Much talk among Democratic presidential hopefuls circles around income inequality and the poor. Their solution: tax the wealthy to death and the middle class out of the middle class in order to pay for free everything for the “poor.”
But they fail to realize, or choose not to admit to, a number of interesting truths. The top 1% of Americans already pay 37.32% of all federal income taxes the government collects. The bottom 50% of Americans pay only 3.04%. So the “wealthy” are already paying way more than their fair share of taxes. As Mitt Romney famously pointed out during his run for president in 2012, the percentage of taxes paid by that bottom 50% is so low because the majority of them pay no taxes at all.
The gap between the rich and the poor has increased greatly, to be true, but what the Democrats won’t admit to is that no class remains static for long. Young workers, just out of school may be in jobs that pay a starting salary that falls within the category of “poor.” People in the wealthy or middle classes go bankrupt and may fall into the poor class.
“A 1995 study reported by the Federal Reserve Bank of Dallas followed 3,725 currently “poor” citizens for 17 years. To generalize from the study, only 1 out of 20 “poor” Americans remained poor. Thirteen percent had become “middle class,” and six had become “rich,” defined by reaching the top 20% of income producers” (Paulson, Terry. “The American Dream is Still Alive).
A study by the Treasury Department found that roughly half of all “poor” moved out of poverty between 1996 and 2005 while at the same time, many “wealthy” lost as much as half of their incomes (Paulson).
Cornell’s Thomas Hirschl looked at 44 years of income data and found that while over half of all Americans were in poverty or near poverty at some point between the ages of 25 and 60, 73% of all Americans spent at least a year among the top 20% of wage earners. Circumstances change for people: entry level jobs, illness, bad business investments can send people’s income plummeting as can poor education or a stubborn reliance upon governmental support. Welfare was intended as a safety net, not as a way of life, as many Democrats encourage.
Just as income can fall, so, studies have shown, it rises. People complete education or training courses and obtain higher paying jobs, they make wise investments, they earn higher wages as they spend more years with a company, they create new things that the public is willing to buy. The American Dream, as Terry Paulson contends, is still very much alive in America for those who truly want to achieve it.
At the same time, roadblocks are constantly put in the way of some of the poorest Americans. Teachers’ unions, who once protected teachers from administrators who gave higher salaries to their favorites or fired teachers whose ideas they disagreed with, now “protect” incompetent teachers in failing inner-city schools by buying the support of mostly Democratic politicians to keep school choice out of their states. Children, who could be bussed to safe, excellent schools in the suburbs, are left to languish in drug and gang-ridden schools where little in the way of education goes on, robbing them of a future. Thus they grow up on welfare, walking to and from school on streets where gang violence often kills one of them by accident, and as adults, slide easily into the same welfare state as their mothers. Welfare is notoriously anti-marriage, often reducing benefits if a family has both a mother and father in the home. I had a friend who stubbornly found himself a job, even though he admitted that it cost his family in reduced welfare benefits and “food stamps.” In addition, many young black men, the products of the failed schools or victims of the drug culture, are not equipped to find and hold a decent paying job. For these individuals, an education and/or technical training to enable them to qualify for a job is the true answer. Free everything only removes the incentive to work.

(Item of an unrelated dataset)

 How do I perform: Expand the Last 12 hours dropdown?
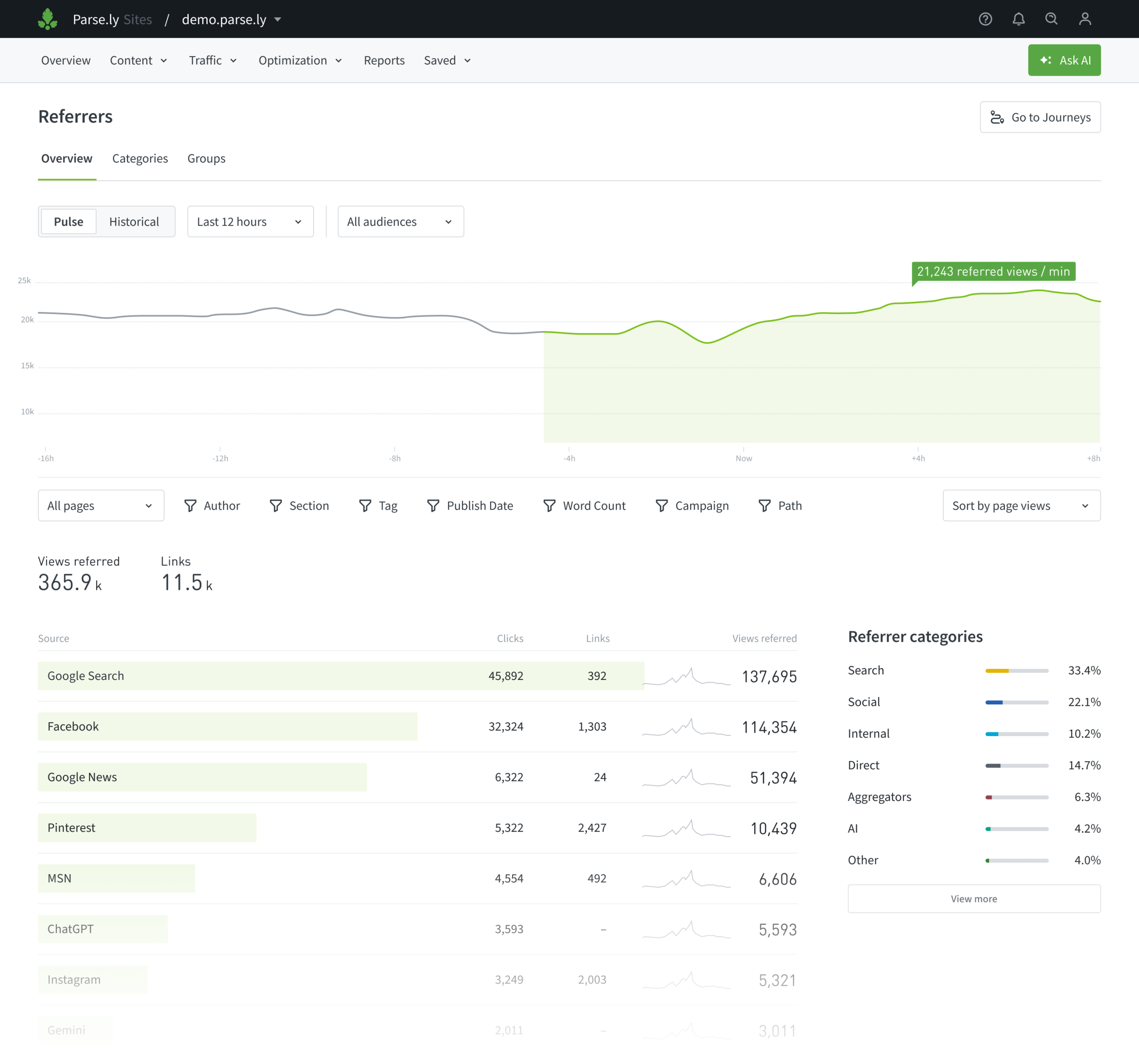(250, 222)
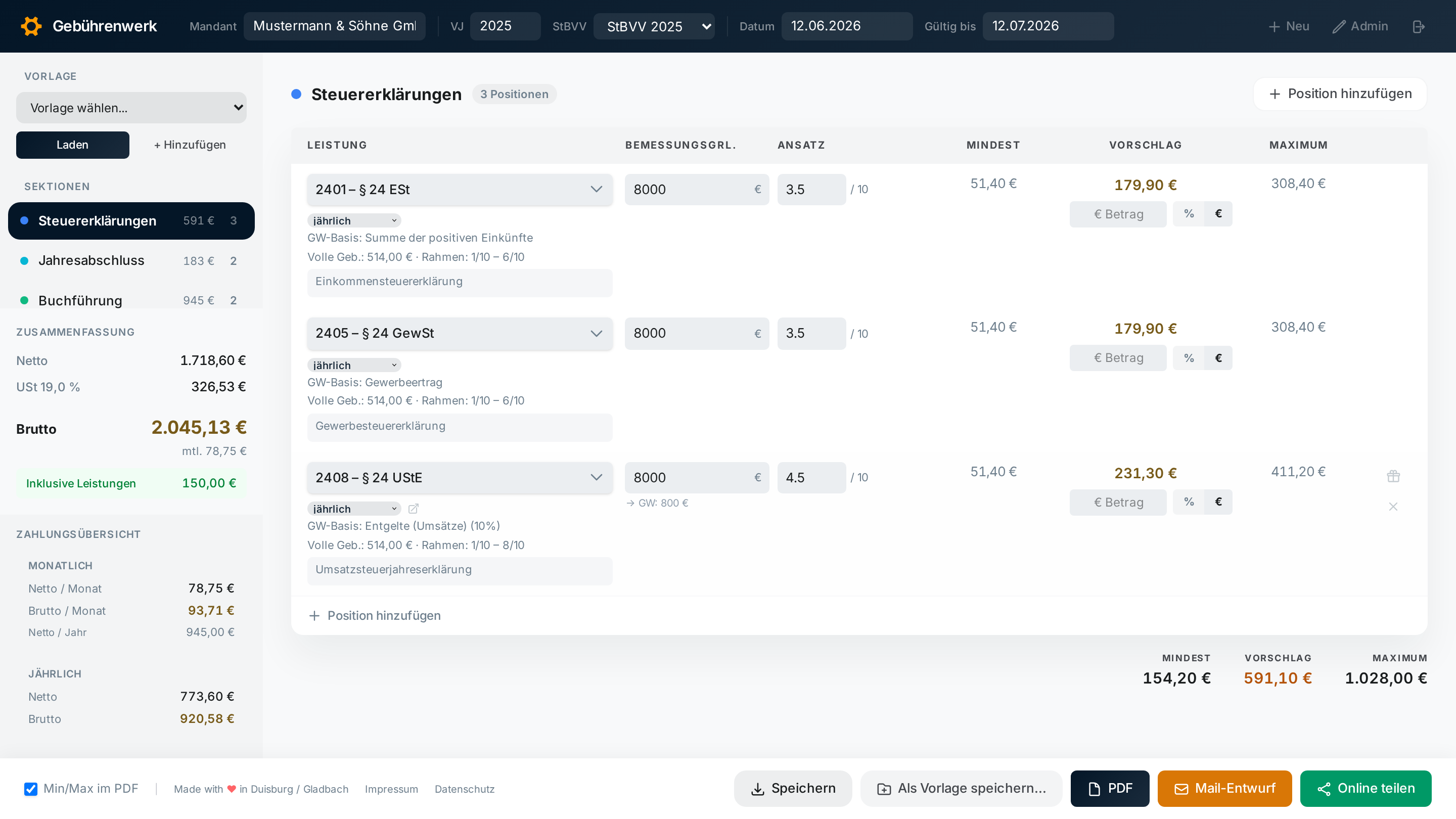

The American Dream is one in which those who are willing to work hard can and will succeed. It is not a system in which the government takes money from those who are providing jobs in order to give it to those who are not working. Captain John Smith, who was vital to the survival of the Jamestown colony, famously gave the order: “He that will not work shall not eat” (“Jamestown Rediscovery”). Without the work of all of the early settlers, colonies could not have survived and the United States would not exist.
Thus began in the United States what is often called “the Protestant work ethic,” an idea whose origin was in Europe. Martin Luther claimed that hard work was no less holy than the duties carried out by priests in a church. The Calvinists envisioned hard work as a way of fulfilling one’s duty to God. John Wesley, one of the founders of the Methodist Church advised, “If those who gain all they can and save all they can will likewise give all they can, then the more they gain, the more they will grow in grace and the more treasure they will lay up in heaven.” This “ethic” gave rise to capitalism, both in Europe, and in the United States, and through capitalism, prosperity. Wesley’s advice is perhaps what leads in part to the fact that Conservatives, particularly Evangelical Christians, give far more to charity (beyond church giving) than their more liberal fellow citizens. But it also produced the American Dream which has raised millions from poverty and is still raising those willing and equipped to work. Ben Carson grew up in a slum, poor and disadvantaged, yet he became a famous neuro-surgeon, a presidential candidate, and now the Secretary of Housing and Urban Development. Success and the American Dream are still alive and well, if only a Democratic president doesn’t kill them.